For my first conversation I wanted to take on a more passive role and allow others to take the lead so I chose to occupy the role of a bystander. While making big birthday plans for a close friend of mine I got in to a discussion with about five of my girlfriends. We set out to decide on a gift, a restaurant and a place for the group (about fifteen people) to go to afterward. Usually in this type of conversation I naturally fill the leadership role. I would be the person to initiate the talk, then I would be the one to select a restaurant, make the reservation, coordinate the bill breakdown and payment for everyone, choose the bar to go to afterward, call the cabs, etcetera. When we began talking and ideas started to float around I made an effort to actively listen to what was suggested. Instead of commanding the direction of the conversation I sat back and took note of what I didn’t agree with, but I did not interject. When asked for my opinion I simply laid out the discussed options and mentioned a few pros and cons of each. I refused to be the deciding voice. I noticed that some of the more passive members of the group spoke up and took a more active position in the conversation by offering their opinions, opposing others views and so on. By me leaving the “mover” role open there was more room for them to speak up so in a sense we swapped player roles.

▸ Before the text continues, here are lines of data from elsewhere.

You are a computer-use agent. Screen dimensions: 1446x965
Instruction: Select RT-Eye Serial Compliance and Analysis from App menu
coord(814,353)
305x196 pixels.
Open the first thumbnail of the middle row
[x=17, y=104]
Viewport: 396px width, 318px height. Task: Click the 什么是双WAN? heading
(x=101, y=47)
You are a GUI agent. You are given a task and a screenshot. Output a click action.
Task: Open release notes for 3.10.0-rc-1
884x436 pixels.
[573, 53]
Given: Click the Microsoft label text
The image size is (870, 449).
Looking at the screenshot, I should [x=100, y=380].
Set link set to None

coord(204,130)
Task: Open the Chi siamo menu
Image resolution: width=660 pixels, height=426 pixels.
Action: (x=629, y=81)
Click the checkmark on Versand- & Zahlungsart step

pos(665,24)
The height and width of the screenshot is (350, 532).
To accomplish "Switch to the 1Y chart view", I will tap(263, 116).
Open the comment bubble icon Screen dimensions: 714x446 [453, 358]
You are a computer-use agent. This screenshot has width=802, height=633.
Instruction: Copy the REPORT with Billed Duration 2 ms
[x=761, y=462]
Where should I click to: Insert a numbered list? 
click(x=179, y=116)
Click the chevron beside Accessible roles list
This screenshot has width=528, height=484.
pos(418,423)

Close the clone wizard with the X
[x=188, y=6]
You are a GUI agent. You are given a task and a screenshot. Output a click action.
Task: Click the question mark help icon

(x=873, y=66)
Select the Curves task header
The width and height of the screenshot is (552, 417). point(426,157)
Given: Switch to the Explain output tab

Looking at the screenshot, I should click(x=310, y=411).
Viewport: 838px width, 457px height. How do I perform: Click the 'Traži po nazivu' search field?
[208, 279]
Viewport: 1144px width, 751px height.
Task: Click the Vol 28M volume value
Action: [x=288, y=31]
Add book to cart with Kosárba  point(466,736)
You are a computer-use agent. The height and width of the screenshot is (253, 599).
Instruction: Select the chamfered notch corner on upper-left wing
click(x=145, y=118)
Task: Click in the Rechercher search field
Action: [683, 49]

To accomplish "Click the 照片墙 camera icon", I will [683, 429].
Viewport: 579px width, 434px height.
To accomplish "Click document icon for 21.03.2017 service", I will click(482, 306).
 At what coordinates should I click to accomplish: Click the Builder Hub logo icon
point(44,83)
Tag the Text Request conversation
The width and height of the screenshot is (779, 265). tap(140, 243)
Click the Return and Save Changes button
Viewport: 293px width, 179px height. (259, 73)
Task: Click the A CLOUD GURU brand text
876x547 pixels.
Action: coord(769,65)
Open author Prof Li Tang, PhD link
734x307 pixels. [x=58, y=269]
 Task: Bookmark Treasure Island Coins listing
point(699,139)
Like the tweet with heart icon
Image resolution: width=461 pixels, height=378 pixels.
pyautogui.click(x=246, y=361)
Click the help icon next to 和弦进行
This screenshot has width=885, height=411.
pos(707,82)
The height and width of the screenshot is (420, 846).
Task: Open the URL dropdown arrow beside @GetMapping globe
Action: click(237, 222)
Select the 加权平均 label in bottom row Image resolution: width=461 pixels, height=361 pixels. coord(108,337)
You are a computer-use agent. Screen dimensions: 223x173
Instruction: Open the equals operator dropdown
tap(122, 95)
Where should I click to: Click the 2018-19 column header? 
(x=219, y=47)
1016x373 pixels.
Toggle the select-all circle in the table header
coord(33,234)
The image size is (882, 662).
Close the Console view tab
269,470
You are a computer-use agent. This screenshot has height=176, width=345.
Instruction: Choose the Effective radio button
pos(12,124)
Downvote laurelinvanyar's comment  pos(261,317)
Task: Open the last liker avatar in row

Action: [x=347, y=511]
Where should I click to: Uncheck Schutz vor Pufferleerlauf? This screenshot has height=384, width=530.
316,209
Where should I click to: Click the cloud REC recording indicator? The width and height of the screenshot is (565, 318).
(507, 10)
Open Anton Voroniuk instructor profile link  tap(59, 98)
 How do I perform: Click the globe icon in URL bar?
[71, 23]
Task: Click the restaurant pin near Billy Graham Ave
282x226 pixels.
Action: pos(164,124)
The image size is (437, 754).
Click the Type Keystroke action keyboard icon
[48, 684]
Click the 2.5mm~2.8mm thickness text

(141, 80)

We ended up going to a restaurant that I would have never chosen, followed by a bar that I had never been to in a neighborhood that I don’t typically frequent and I had a great night. It was refreshing to try something new and do what others wanted (not necessarily what I wanted).
I chose to start a conversation with my mom to fulfill my third conversation and I ended up incorporating both second and third conversation requirements in to one. Like myself, my mother tends to be the “mover” in conversations so we sometimes interfere with each others plans of which direction to go. She can be very forceful and harsh because she often sticks to her guns and “reloads” instead of listening. The talk took a personal turn and she felt as though I was accusing her of being a bad person when in reality I was only trying to discuss her conversational patterns. When she got upset I decided it was best to explain the model to her and let her look over some of the class materials. This conversation touched on some personal issues and got a little heated. It was not nearly as productive as my first conversation.